- **REQUIRED ACTIONS**
- A) In the Galatians sermon excerpt, what do chapters 1–4 of the letter focus on?
- B) Reproduce word for word the part of the Galatians sermon excerpt starting at "So Paul wrote" and ending at "and persevering together.".

- **EXERCISE PASSAGE**

So Paul wrote this passionate letter defending the gospel of grace. Chapters 1–4 are heavy on doctrine: justification by faith. Chapters 5–6 show the practical outworking: life in the Spirit. By the time we reach chapter 6, Paul is showing us what gospel-living looks like in real relationships — restoring the fallen, carrying burdens, sowing seeds, and persevering together.

And so we must ask: What are we sowing? Are we sowing to the flesh, or to the Spirit? Temporary crops, or eternal fruit?

Sowing Grace in Restoration (Gal. 6:1–2)

Paul begins with the picture of a believer “caught in sin.” The Greek word paints the image of being trapped — overtaken suddenly, like being tangled in a net. This isn’t rebellion so much as stumbling.

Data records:
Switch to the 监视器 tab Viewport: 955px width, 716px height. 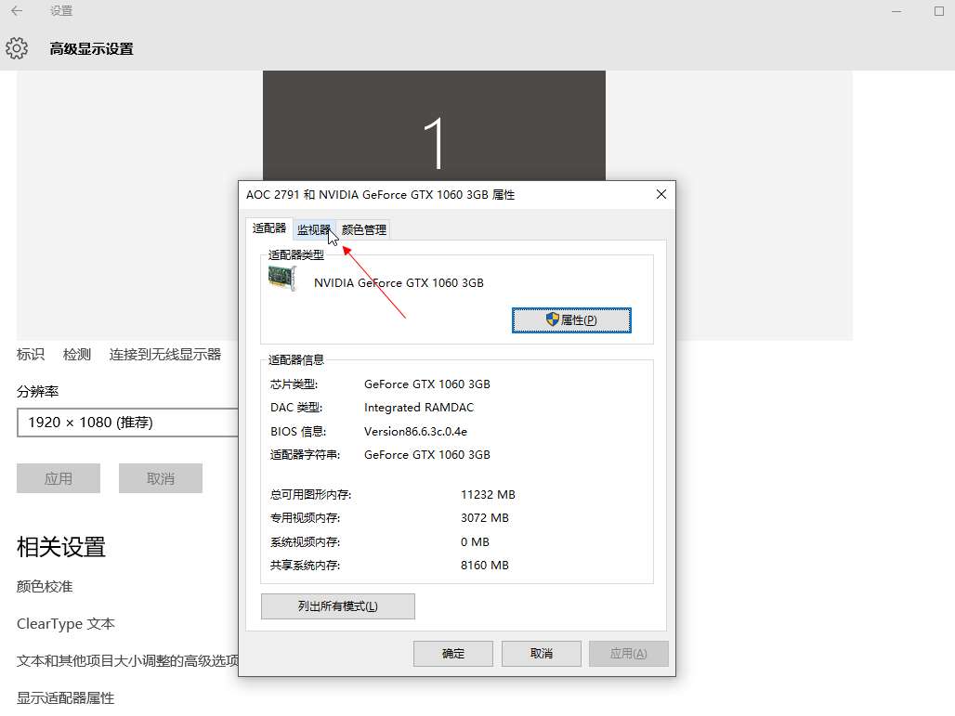313,229
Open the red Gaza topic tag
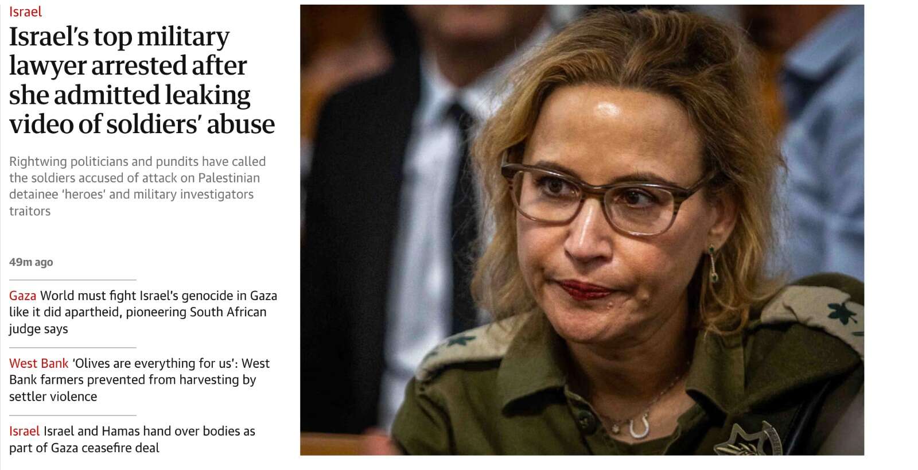The height and width of the screenshot is (470, 918). click(22, 296)

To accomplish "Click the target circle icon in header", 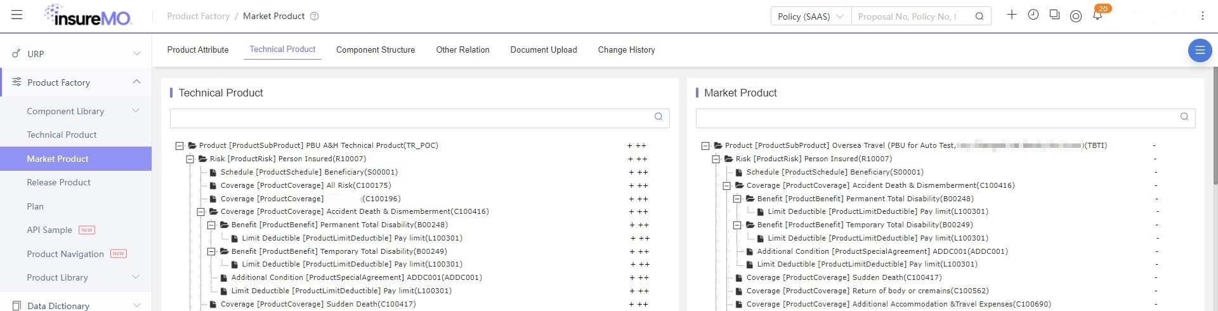I will click(x=1076, y=17).
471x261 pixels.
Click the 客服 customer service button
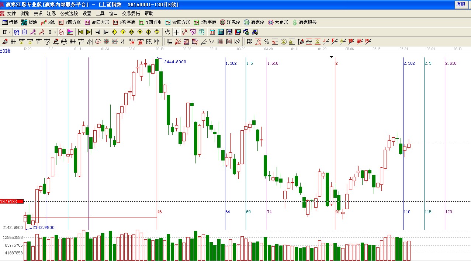tap(461, 4)
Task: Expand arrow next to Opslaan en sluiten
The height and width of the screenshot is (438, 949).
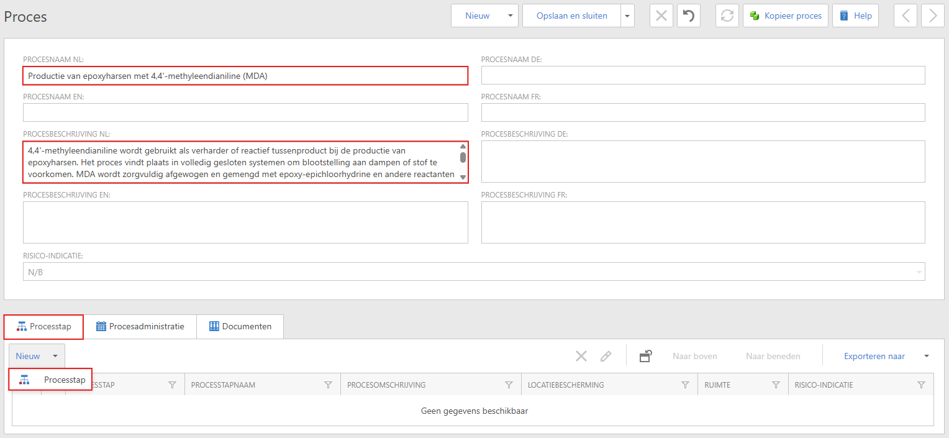Action: coord(627,16)
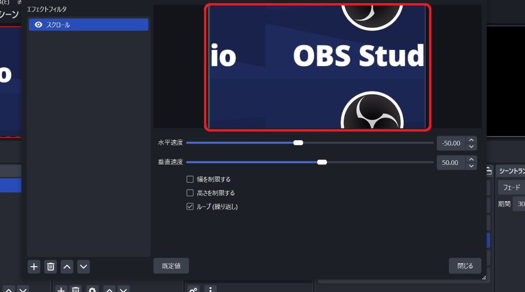Open audio mixer three-dot menu

click(x=210, y=289)
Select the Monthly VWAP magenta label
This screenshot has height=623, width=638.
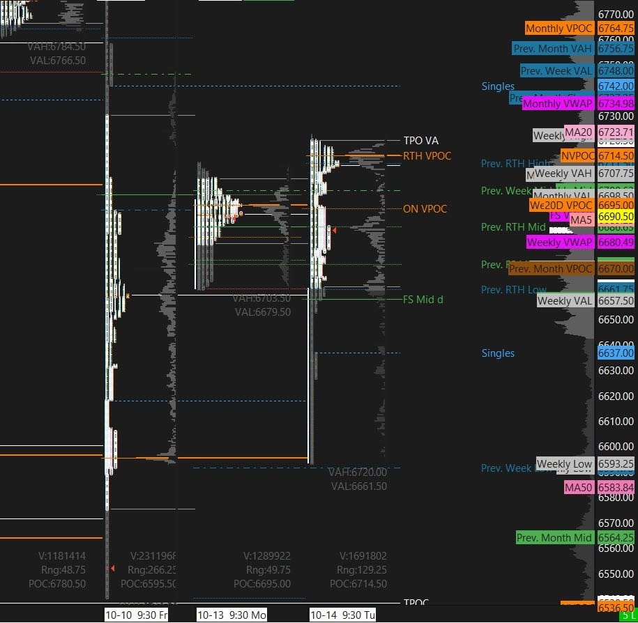557,104
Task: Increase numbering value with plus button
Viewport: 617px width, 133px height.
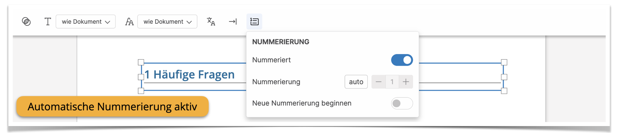Action: [406, 82]
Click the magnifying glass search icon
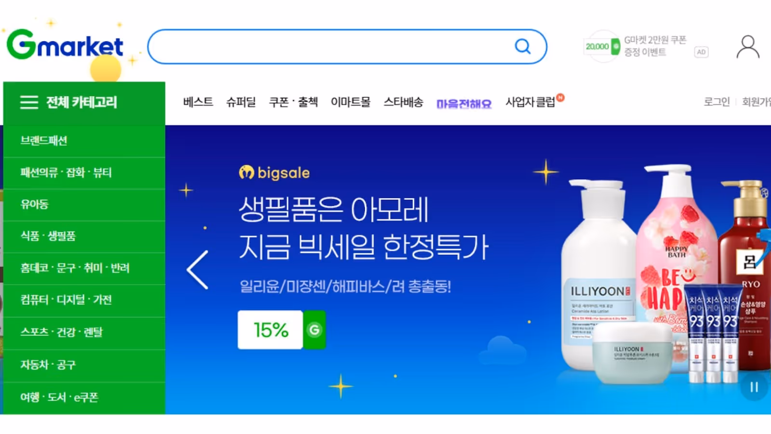Screen dimensions: 771x434 click(523, 46)
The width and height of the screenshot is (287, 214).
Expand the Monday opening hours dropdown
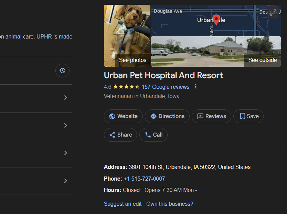pos(195,190)
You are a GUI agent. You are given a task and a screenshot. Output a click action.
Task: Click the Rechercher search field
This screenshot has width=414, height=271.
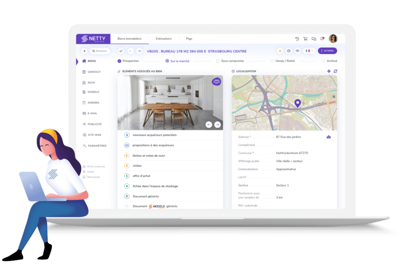coord(101,51)
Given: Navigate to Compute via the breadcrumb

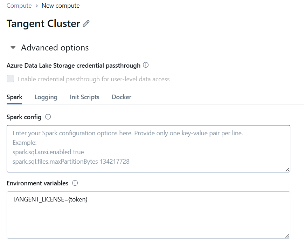Looking at the screenshot, I should click(x=19, y=6).
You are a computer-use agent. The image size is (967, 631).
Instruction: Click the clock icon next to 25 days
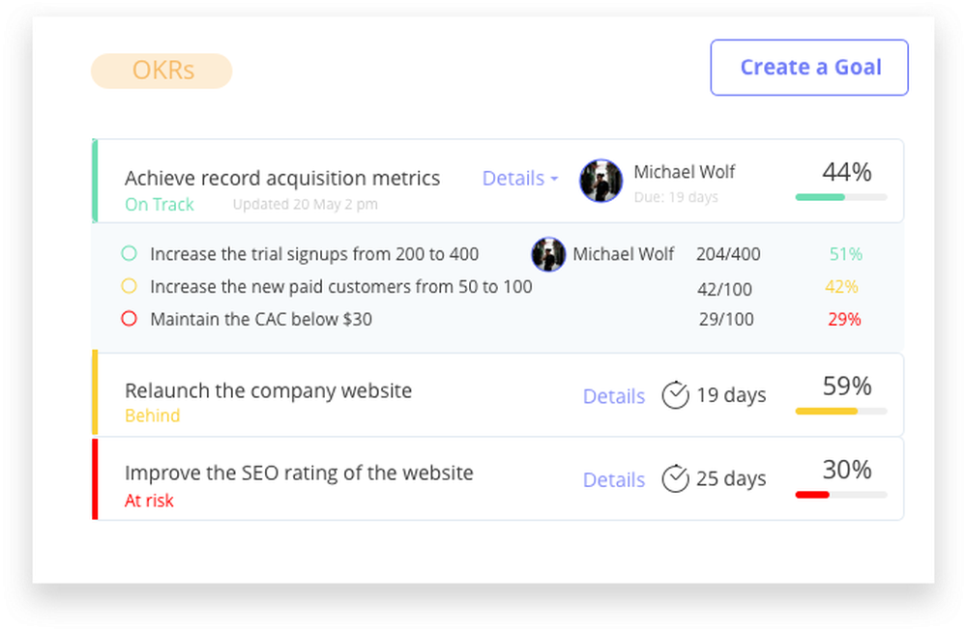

- **SOLVED TASKS**
- A) Doctrine: justification by faith.

- B)
So Paul wrote this passionate letter defending the gospel of grace. Chapters 1–4 are heavy on doctrine: justification by faith. Chapters 5–6 show the practical outworking: life in the Spirit. By the time we reach chapter 6, Paul is showing us what gospel-living looks like in real relationships — restoring the fallen, carrying burdens, sowing seeds, and persevering together.